* START Selected excerpt *
The Postal Service is a leader among federal agencies in sustainability efforts. In 2009, it joined with 20 international postal operators to commit to a 20 percent reduction in carbon emissions by 2020, a goal it has made significant progress toward achieving. A major contributor to greenhouse gas emissions is vehicle emissions. With the largest civilian fleet in the country – more than 213,000 vehicles – the Postal Service has both an enormous opportunity and an enormous challenge in reducing its fuel consumption. So far, the challenges have proved considerable. In its most recent sustainability report for fiscal year 2011, the Postal Service reported that while it met its sustainability goals in six categories, it did not reach its target for reducing petroleum fuel consumption in its own vehicles or in those used by contractors. A growing number of delivery points each year and an aging vehicle fleet have made it difficult for the Postal Service to reduce its petroleum use. Although the Postal Service has worked diligently towards its goal of using alternative fuels, real gains in energy efficiency will be limited until it can overhaul the fleet. Unless the Postal Service’s financial situation improves or it finds alternative methods for capital investment, it is not likely to replace its existing fleet of vehicles. This raises questions about the limitations on the Postal Service’s ability to reduce its petroleum fuel use and how it can best leverage alternative fuel options. How should the Postal Service achieve its fuel consumption goals when its financial situation is so dire? Should it suspend some of its sustainability efforts while tackling its larger financial and business model challenges? The Sustainability Report indicates that sustainability efforts make financial sense, with savings from reduced fuel use and new revenue from recycling products. Could the savings and revenues be used creatively to fund new energy-savings projects?
* END Selected excerpt *
* START Data excerpt *
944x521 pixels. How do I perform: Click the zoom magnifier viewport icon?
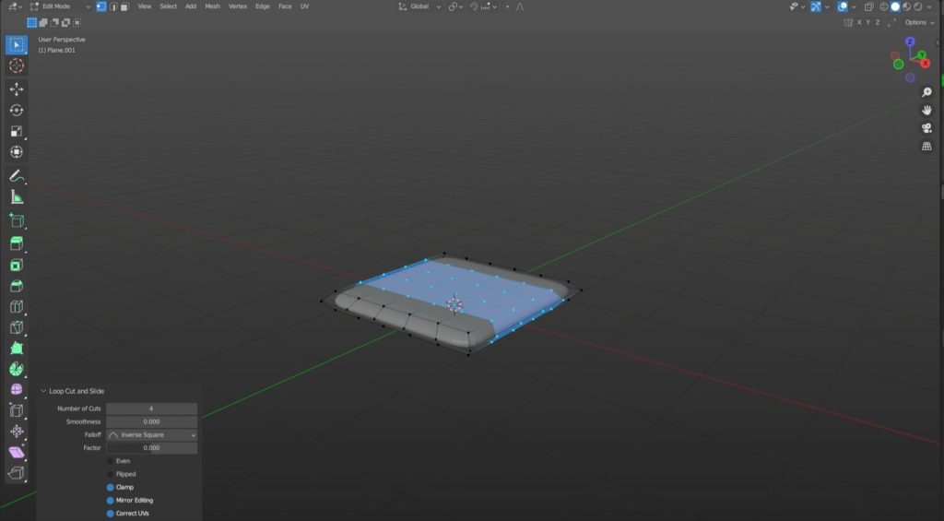point(926,92)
* END Data excerpt *
Directions for this task
List each number written in digits in the passage on Postal Service sustainability, along with what it refers to.

Answer to the problem
- 2009: the year the Postal Service joined international postal operators in a commitment to cut carbon emissions
- 20: the number of international postal operators it joined in that commitment
- 20 percent: the committed reduction in carbon emissions
- 2020: the year by which that reduction was to be reached
- 213,000: the number of vehicles in its fleet ("more than 213,000 vehicles")
- 2011: the fiscal year covered by its most recent sustainability report